Exercise description => Locate every line in the entries below that contains the string "legend", treating uppercase and lowercase letters as distinct, and copy each of those lines in full.

Data for this task =>
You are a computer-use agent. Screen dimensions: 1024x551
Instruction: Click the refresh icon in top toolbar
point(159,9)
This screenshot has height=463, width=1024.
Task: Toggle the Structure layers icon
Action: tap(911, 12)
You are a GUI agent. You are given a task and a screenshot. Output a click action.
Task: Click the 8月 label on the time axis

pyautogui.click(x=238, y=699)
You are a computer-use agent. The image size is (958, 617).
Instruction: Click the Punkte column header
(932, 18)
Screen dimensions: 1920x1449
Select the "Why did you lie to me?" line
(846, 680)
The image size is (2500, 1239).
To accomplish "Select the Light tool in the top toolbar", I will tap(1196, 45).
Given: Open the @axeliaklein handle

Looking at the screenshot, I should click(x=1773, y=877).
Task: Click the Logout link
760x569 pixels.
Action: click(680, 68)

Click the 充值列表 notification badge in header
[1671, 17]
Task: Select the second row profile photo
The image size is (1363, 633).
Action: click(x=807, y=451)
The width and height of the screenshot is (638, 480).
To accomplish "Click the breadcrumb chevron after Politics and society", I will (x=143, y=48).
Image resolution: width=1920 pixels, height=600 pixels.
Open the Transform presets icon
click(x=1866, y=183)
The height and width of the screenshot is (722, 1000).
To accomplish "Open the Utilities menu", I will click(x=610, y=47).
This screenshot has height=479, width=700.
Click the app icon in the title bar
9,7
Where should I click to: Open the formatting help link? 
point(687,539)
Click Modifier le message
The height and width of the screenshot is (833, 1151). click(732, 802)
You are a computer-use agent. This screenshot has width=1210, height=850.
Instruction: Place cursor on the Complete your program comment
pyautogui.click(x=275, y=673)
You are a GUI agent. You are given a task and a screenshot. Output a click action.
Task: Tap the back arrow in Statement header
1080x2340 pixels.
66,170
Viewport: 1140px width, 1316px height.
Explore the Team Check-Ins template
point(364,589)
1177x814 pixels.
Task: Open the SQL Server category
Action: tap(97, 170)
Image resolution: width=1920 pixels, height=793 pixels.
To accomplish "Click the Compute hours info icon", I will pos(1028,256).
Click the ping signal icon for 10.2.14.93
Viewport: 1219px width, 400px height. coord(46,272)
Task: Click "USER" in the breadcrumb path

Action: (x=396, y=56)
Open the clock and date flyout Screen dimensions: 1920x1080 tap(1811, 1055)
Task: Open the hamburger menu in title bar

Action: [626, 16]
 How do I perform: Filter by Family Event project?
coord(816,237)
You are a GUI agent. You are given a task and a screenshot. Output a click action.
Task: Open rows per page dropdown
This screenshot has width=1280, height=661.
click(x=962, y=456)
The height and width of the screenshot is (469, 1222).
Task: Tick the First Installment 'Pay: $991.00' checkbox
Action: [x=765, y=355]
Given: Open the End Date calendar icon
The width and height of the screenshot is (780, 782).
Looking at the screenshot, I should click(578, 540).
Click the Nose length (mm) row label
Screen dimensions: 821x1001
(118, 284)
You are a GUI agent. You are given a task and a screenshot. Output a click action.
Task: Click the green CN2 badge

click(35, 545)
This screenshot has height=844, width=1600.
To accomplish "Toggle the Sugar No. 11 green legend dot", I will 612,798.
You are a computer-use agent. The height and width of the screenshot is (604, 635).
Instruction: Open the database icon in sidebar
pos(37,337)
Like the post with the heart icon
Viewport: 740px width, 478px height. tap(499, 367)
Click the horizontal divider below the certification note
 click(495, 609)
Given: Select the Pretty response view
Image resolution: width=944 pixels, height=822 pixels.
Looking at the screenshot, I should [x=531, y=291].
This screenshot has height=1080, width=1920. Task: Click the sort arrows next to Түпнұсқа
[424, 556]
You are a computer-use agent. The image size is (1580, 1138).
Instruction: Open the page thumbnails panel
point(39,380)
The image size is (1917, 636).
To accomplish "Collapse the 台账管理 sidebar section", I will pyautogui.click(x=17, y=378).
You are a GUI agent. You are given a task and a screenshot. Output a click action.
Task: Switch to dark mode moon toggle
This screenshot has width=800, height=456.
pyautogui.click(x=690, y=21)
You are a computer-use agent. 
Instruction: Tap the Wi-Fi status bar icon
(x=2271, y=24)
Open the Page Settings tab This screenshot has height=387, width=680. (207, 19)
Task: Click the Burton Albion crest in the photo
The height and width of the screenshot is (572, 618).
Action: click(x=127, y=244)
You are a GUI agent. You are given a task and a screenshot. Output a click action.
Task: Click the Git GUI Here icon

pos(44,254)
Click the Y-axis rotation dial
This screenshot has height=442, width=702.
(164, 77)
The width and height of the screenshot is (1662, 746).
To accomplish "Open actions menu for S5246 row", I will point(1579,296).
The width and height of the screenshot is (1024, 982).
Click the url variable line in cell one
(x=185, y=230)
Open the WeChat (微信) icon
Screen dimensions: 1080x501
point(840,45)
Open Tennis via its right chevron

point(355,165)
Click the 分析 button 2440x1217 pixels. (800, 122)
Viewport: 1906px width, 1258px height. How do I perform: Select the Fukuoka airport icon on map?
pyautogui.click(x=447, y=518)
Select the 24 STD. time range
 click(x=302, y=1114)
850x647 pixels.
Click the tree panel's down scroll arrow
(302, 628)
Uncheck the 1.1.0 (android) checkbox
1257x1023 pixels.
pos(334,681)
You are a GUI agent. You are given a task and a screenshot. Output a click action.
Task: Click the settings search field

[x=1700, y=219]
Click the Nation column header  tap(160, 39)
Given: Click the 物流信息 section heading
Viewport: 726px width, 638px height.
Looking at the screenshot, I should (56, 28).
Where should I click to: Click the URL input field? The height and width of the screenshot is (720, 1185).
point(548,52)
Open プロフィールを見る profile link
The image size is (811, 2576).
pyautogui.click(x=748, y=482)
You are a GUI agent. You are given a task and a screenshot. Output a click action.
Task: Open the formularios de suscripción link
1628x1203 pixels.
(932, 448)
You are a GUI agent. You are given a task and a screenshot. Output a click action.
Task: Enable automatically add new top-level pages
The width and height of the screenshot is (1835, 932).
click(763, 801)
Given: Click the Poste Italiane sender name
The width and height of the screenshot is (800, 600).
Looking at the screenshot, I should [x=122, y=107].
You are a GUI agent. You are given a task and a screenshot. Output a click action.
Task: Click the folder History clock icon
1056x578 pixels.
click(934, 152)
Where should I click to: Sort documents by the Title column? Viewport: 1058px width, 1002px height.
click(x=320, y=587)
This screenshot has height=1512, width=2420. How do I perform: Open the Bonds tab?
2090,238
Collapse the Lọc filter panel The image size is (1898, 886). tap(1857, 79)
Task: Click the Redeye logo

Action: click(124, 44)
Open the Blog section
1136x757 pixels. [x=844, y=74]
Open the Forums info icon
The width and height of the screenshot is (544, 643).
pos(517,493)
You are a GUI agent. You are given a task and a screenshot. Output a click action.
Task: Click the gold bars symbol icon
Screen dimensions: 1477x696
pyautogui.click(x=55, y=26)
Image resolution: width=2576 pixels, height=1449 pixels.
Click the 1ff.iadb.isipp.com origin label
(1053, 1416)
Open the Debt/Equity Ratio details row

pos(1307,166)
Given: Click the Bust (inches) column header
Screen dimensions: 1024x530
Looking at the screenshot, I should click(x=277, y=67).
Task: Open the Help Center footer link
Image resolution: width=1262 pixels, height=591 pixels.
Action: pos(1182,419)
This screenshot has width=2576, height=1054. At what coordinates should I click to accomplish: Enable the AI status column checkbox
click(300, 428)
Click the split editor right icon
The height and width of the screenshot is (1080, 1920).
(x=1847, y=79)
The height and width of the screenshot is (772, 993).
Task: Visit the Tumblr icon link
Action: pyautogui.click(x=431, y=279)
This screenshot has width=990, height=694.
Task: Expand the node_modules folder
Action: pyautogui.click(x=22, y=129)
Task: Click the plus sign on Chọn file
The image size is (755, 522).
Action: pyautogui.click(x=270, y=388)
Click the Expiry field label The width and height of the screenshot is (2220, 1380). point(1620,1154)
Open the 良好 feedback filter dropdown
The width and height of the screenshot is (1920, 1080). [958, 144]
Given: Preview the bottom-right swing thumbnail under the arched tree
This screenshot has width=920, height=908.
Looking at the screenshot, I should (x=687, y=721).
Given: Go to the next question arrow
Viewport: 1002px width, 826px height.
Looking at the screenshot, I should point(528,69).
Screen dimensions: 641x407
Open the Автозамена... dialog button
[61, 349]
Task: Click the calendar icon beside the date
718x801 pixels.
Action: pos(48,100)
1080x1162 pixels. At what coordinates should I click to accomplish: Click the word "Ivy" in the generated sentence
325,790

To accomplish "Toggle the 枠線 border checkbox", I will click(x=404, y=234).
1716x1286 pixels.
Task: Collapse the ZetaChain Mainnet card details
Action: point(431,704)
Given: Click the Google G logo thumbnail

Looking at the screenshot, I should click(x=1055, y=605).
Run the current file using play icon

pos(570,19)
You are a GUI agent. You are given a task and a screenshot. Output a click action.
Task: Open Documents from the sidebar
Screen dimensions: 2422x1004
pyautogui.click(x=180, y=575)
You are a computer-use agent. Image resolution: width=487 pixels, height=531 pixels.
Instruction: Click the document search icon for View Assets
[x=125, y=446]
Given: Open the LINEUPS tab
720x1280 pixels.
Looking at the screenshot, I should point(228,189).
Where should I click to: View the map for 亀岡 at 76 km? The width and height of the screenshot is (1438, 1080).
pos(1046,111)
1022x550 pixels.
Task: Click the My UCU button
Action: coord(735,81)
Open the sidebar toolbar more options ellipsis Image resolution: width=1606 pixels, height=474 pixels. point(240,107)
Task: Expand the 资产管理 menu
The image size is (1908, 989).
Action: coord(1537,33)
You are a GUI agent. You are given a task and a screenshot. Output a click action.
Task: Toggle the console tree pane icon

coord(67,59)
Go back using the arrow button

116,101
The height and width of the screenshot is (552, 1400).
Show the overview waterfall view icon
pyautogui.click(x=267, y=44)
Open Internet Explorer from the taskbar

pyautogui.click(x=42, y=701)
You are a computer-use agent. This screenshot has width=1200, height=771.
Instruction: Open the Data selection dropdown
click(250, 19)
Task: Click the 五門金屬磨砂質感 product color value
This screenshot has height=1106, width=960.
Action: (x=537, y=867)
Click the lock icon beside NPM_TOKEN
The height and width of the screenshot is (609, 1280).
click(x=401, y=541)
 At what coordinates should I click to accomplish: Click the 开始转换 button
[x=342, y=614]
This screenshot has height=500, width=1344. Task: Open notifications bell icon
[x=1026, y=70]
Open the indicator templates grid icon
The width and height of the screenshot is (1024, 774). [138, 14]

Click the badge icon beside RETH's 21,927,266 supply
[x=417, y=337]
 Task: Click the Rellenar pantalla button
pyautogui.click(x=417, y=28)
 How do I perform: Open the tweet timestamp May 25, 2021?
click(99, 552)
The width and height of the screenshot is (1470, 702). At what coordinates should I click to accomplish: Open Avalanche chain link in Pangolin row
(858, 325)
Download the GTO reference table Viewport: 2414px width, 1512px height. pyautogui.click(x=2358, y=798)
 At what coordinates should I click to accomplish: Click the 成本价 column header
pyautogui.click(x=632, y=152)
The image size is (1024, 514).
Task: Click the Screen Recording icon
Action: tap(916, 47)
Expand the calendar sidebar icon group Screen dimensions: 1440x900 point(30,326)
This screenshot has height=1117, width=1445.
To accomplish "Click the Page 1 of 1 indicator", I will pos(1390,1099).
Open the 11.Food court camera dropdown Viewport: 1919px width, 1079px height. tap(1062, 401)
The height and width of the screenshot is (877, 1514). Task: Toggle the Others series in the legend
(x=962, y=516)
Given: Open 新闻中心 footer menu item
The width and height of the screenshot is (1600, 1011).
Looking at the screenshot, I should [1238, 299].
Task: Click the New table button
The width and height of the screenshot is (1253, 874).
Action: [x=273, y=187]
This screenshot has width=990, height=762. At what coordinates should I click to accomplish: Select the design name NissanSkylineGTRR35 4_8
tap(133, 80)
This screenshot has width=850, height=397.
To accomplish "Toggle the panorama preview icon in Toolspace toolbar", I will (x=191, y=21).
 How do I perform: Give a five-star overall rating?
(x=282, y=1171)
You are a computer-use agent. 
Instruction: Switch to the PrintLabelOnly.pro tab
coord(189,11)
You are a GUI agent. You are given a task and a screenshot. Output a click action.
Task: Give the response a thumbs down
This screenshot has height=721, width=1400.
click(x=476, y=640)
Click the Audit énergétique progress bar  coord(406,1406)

Answer to the exercise =>
To accomplish "Toggle the Sugar No. 11 green legend dot", I will 612,798.
The height and width of the screenshot is (877, 1514). Task: Toggle the Others series in the legend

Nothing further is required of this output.